> _PASSAGE SHOWN_:

######

Wal-Mart Stores is one of the most successful growth stories in American history and can boast of an unparalleled track record of growth in nearly any measure one can think of.  Whether your preferred metric is the number of square footage of retail space, sales, earnings, or dividend growth, a quick look at Wal-Mart quickly reveals an impressive trajectory that few others in retail can hope to match.  However, as one looks at the statistics over the past ten years, it is clear that one measure has stagnated:  Wal-Mart’s stock price.  How could this be the case given Wal-Mart’s success over the past decade?

Solid Track Record:  1999 to 2008

Let’s take a quick look at Wal-Mart’s track record over the past ten years by examining the latest Value Line report on the company.  (As an aside, it is possible to download all Value Line reports for companies in the Dow Jones Industrial Average for free at Value Line’s website.)

Fiscal Year Sales per Share Div. per Share EPS Gross Margin Net Margin Store Count Avg PE Ratio
1999                      37.02                      0.19    1.28 22.9% 3.5%               3,985                  39.1
2000                      42.80                      0.23    1.40 23.0% 3.3%               4,189                  38.0
2001                      48.91                      0.27    1.50 22.7% 3.1%               4,414                  34.9
2002                      55.64                      0.30    1.81 22.9% 3.3%               4,688                  30.3
2003                      59.46                      0.35    2.03 24.0% 3.5%               4,906                  26.9
2004                      67.36                      0.48    2.41 24.5% 3.6%               5,289                  22.8
2005                      75.01                      0.58    2.63 24.6% 3.5%               6,141                  18.3
2006                      83.51                      0.65    2.92 25.0% 3.5%               6,779                  16.0
2007                      94.27                      0.83    3.16 25.2% 3.4%               7,262                  14.5
2008                   103.25                      0.93    3.38 25.2% 3.3%               7,550                  16.5
Notes:  Data from Value Line.  2008 Data uses estimates based on Value Line Publication Date of 2/6/09.  Those interested in more precision for 2008 should reference Wal-Mart’s recently issued 10K.  For purposes of this article, the exact precision for 2008 is not material to the point of the argument.

These appear to be very solid results, particularly for a company that was already very large and well established in 1999.  During this time frame, store count nearly doubled, gross margins actually improved, and net profit margins remained relatively constant. 

Average annual compounded rates of growth for sales, dividends, and earnings per share are as follows:

Average Annual Growth Rates:  1999 to 2008
Sales/Share 10.8%
Dividends/Share 17.2%
Earnings/Share 10.2%

Wal-Mart’s Long Suffering Shareholders

Even a casual glance at the last column of the table showing the average annual Price/Earnings ratio shows that the market dramatically revised the valuation of Wal-Mart shares over this ten year period.  Despite a decade of very satisfactory business results at Wal-Mart during which time earnings and dividends advanced in every single year, the price the market assigned to each dollar of earnings collapsed from 39.1 in 1999 to 16.5 in 2008.

######

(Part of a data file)
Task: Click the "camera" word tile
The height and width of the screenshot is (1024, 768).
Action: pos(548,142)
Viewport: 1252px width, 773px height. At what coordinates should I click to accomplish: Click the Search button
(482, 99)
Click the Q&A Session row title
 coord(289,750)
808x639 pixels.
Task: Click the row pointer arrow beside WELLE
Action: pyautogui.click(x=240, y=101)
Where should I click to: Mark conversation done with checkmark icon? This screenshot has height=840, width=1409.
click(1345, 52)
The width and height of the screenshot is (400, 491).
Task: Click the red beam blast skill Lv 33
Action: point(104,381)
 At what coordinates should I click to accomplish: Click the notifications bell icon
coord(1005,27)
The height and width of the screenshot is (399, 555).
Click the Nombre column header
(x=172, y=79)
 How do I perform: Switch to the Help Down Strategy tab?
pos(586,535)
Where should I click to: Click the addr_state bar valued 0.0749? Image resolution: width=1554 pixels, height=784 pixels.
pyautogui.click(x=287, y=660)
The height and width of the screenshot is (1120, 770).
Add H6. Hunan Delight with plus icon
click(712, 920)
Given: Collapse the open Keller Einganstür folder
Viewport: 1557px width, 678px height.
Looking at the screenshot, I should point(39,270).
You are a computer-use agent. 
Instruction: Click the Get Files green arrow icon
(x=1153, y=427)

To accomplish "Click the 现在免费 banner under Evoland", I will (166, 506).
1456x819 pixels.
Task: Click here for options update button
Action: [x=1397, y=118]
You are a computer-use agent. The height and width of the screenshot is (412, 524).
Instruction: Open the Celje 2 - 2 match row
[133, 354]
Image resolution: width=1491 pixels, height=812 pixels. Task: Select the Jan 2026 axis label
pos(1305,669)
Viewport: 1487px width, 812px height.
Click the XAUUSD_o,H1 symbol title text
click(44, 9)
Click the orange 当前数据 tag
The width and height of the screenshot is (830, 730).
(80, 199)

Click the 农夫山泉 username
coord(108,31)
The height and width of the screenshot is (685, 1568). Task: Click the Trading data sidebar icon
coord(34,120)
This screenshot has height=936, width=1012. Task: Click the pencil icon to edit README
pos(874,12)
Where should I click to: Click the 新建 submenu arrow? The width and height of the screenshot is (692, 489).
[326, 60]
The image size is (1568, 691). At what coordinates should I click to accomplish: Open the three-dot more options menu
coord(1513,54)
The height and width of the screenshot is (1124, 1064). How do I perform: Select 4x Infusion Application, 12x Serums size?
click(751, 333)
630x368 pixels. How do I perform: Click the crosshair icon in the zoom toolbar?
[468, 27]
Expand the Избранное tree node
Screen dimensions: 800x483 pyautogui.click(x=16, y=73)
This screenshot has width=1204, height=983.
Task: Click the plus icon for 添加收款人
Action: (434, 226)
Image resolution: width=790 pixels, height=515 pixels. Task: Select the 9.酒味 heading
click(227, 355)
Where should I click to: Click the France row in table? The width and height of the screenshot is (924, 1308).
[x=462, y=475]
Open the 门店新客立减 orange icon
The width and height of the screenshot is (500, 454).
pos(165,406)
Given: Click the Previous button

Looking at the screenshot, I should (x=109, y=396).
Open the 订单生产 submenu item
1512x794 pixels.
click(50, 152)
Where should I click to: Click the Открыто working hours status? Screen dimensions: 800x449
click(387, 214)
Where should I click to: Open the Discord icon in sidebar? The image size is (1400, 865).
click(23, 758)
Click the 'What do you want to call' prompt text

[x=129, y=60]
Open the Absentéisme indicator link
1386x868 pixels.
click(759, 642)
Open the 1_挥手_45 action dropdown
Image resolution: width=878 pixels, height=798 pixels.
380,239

######

Edit the Wal-Mart article by restating the stretch from "Wal-Mart Stores is" through "the past decade?", with "stagnated" changed to "stalled". Rely on the Wal-Mart article alone.

Wal-Mart Stores is one of the most successful growth stories in American history and can boast of an unparalleled track record of growth in nearly any measure one can think of.  Whether your preferred metric is the number of square footage of retail space, sales, earnings, or dividend growth, a quick look at Wal-Mart quickly reveals an impressive trajectory that few others in retail can hope to match.  However, as one looks at the statistics over the past ten years, it is clear that one measure has stalled:  Wal-Mart’s stock price.  How could this be the case given Wal-Mart’s success over the past decade?